Items listed in a dataset
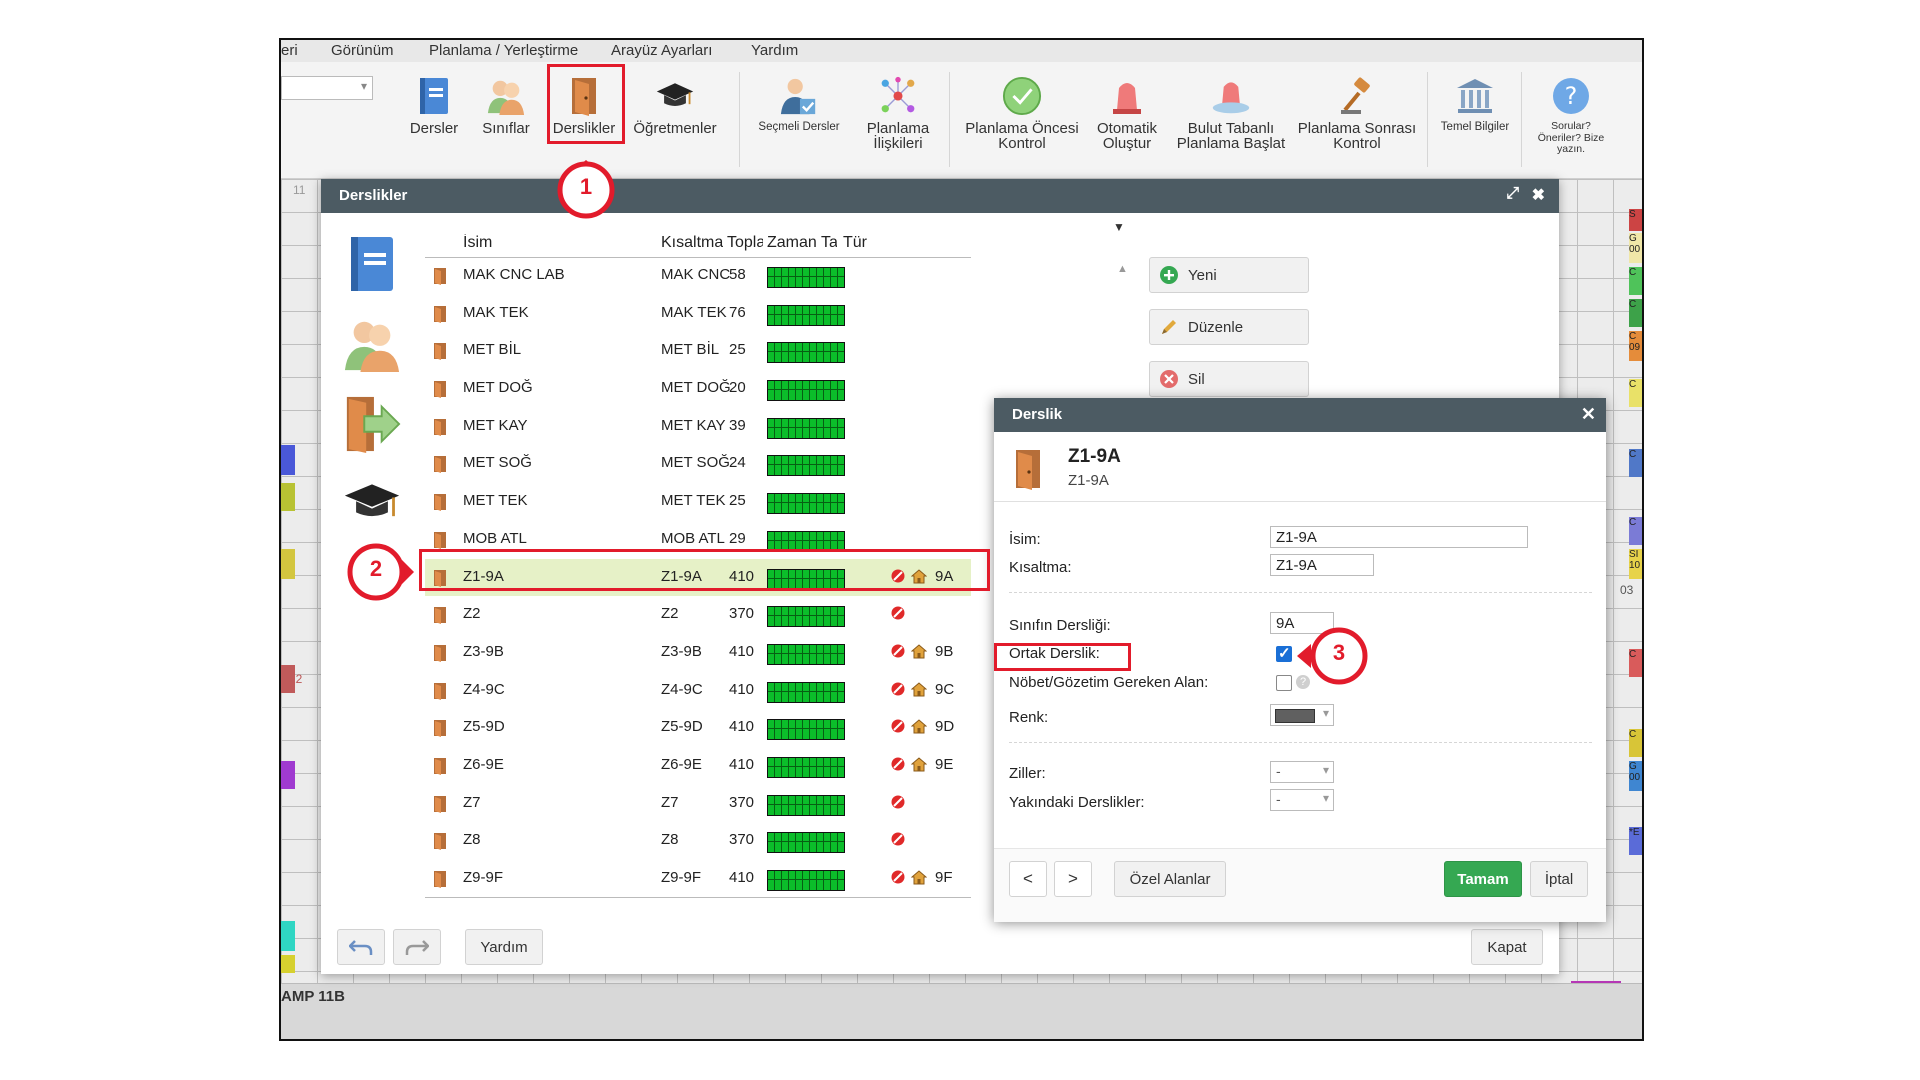 Image resolution: width=1920 pixels, height=1080 pixels. What do you see at coordinates (694, 312) in the screenshot?
I see `cell-short: MAK TEK` at bounding box center [694, 312].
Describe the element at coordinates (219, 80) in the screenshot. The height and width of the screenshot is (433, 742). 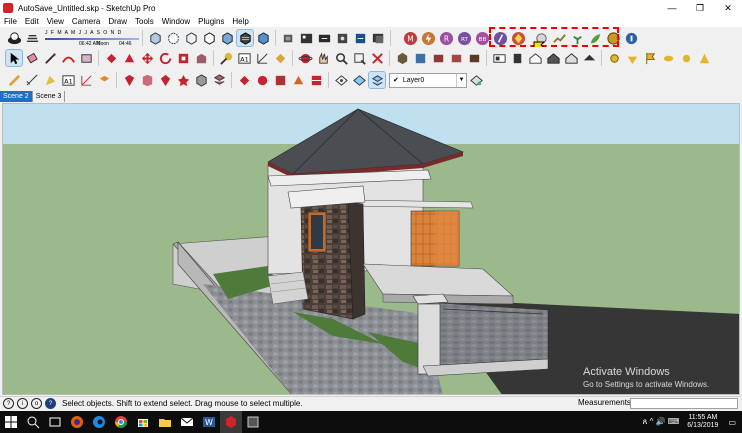
I see `stack-icon` at that location.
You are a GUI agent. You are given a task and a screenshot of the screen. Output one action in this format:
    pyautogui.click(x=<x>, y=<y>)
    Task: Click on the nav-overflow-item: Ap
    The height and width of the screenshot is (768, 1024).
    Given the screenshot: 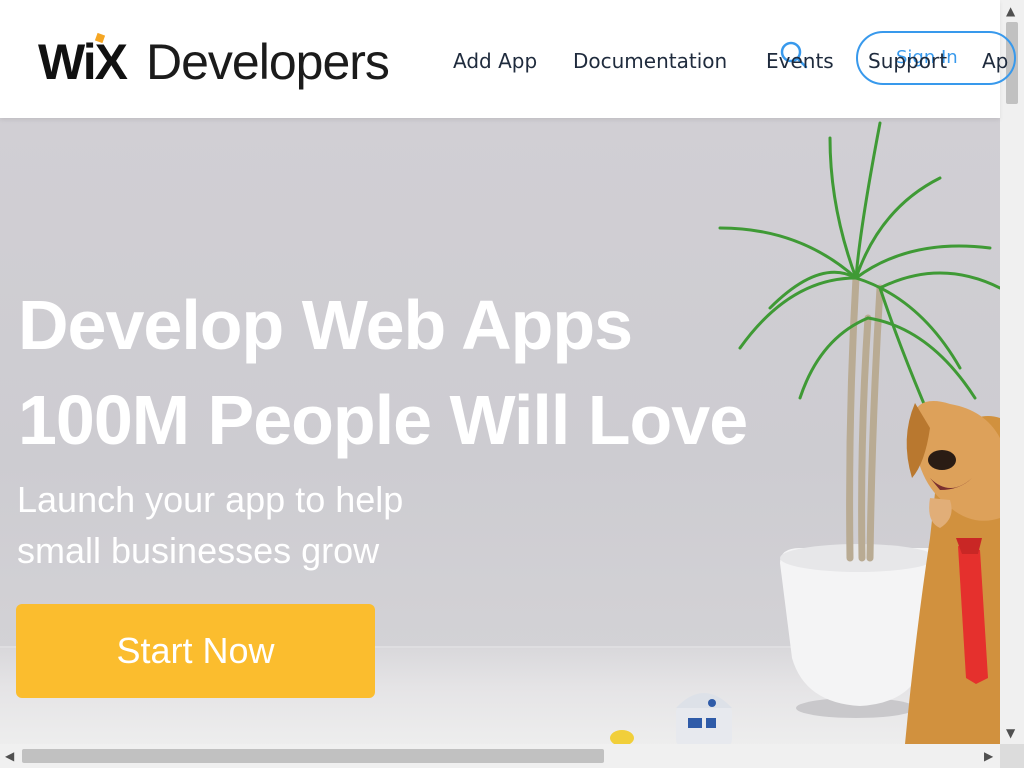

● **Goal of the exercise**: Starting at the first of the rows and ending at the line that contains "at that location.", write the text out again, substituting "Identify" for "Describe" and leaving all else unchanged. Leave the pictures out of your answer.

● **Response area**:
 Image resolution: width=1920 pixels, height=1080 pixels. What do you see at coordinates (694, 312) in the screenshot?
I see `cell-short: MAK TEK` at bounding box center [694, 312].
Identify the element at coordinates (219, 80) in the screenshot. The height and width of the screenshot is (433, 742). 
I see `stack-icon` at that location.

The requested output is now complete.